__Input material__
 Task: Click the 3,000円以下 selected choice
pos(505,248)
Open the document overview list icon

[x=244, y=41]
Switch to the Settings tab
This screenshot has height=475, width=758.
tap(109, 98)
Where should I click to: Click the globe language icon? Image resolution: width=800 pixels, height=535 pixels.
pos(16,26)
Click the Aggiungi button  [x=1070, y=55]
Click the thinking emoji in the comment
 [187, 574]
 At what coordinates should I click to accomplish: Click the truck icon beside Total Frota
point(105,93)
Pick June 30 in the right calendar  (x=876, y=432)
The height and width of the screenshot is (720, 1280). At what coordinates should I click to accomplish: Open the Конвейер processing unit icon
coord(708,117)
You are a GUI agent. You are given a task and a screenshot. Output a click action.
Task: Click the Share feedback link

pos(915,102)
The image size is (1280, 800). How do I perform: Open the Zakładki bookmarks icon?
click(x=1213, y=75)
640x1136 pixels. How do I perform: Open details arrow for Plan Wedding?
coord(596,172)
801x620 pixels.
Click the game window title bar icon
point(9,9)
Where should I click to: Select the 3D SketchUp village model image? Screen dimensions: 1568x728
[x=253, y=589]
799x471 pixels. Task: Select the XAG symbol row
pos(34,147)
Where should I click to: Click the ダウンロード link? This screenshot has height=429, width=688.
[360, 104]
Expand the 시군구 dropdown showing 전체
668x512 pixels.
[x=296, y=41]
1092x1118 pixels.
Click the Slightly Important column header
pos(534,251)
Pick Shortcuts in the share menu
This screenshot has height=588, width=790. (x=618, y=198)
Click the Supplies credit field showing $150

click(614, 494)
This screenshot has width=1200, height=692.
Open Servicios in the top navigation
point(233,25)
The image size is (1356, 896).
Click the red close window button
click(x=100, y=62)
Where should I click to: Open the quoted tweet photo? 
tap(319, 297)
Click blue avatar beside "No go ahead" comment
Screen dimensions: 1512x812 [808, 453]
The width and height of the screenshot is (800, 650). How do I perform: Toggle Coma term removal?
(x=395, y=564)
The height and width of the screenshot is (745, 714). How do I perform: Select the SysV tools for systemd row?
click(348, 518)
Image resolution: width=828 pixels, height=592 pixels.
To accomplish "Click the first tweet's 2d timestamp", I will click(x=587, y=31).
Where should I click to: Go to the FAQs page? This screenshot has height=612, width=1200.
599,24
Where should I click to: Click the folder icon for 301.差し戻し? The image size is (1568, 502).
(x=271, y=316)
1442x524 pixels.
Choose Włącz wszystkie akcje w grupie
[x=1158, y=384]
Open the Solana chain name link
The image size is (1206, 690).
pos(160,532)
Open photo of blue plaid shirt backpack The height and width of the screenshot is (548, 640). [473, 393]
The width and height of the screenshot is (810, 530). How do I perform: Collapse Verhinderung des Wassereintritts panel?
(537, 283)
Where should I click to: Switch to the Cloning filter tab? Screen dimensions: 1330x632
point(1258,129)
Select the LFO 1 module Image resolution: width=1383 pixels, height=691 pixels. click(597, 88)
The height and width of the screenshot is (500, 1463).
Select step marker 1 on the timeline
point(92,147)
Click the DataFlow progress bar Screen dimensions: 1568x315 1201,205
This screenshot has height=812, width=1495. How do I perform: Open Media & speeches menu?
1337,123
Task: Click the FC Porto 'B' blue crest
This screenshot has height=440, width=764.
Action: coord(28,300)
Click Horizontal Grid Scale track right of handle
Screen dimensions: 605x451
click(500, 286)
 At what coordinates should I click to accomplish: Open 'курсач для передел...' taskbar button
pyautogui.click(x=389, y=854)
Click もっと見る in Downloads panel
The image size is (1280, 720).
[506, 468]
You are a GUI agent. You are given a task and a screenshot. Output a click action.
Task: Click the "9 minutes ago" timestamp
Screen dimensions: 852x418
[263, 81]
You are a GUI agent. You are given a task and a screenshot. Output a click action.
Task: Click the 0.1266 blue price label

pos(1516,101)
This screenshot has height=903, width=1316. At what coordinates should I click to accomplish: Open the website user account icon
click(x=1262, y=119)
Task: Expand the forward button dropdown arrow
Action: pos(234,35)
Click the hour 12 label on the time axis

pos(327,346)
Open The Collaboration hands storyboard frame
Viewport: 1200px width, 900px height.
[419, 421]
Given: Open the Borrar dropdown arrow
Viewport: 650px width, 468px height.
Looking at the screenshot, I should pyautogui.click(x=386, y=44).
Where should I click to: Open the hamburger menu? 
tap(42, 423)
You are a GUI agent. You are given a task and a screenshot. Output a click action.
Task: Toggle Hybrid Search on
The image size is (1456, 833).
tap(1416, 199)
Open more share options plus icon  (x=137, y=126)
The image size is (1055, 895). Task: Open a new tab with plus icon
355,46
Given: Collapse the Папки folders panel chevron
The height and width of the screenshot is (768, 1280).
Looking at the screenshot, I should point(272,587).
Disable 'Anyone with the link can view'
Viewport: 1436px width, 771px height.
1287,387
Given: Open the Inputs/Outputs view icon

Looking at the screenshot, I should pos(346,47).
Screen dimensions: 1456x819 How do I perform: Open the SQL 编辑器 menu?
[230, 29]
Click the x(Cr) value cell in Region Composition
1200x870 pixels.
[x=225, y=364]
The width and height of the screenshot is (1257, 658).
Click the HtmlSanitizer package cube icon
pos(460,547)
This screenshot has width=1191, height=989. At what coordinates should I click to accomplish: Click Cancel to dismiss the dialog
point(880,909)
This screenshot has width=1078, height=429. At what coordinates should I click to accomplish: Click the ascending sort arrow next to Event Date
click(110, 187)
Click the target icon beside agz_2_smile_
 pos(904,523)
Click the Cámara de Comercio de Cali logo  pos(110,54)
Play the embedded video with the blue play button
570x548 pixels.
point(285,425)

__Work required__
Please give the number of lines above that hold the word "timestamp", and only that number.

__Response area__
2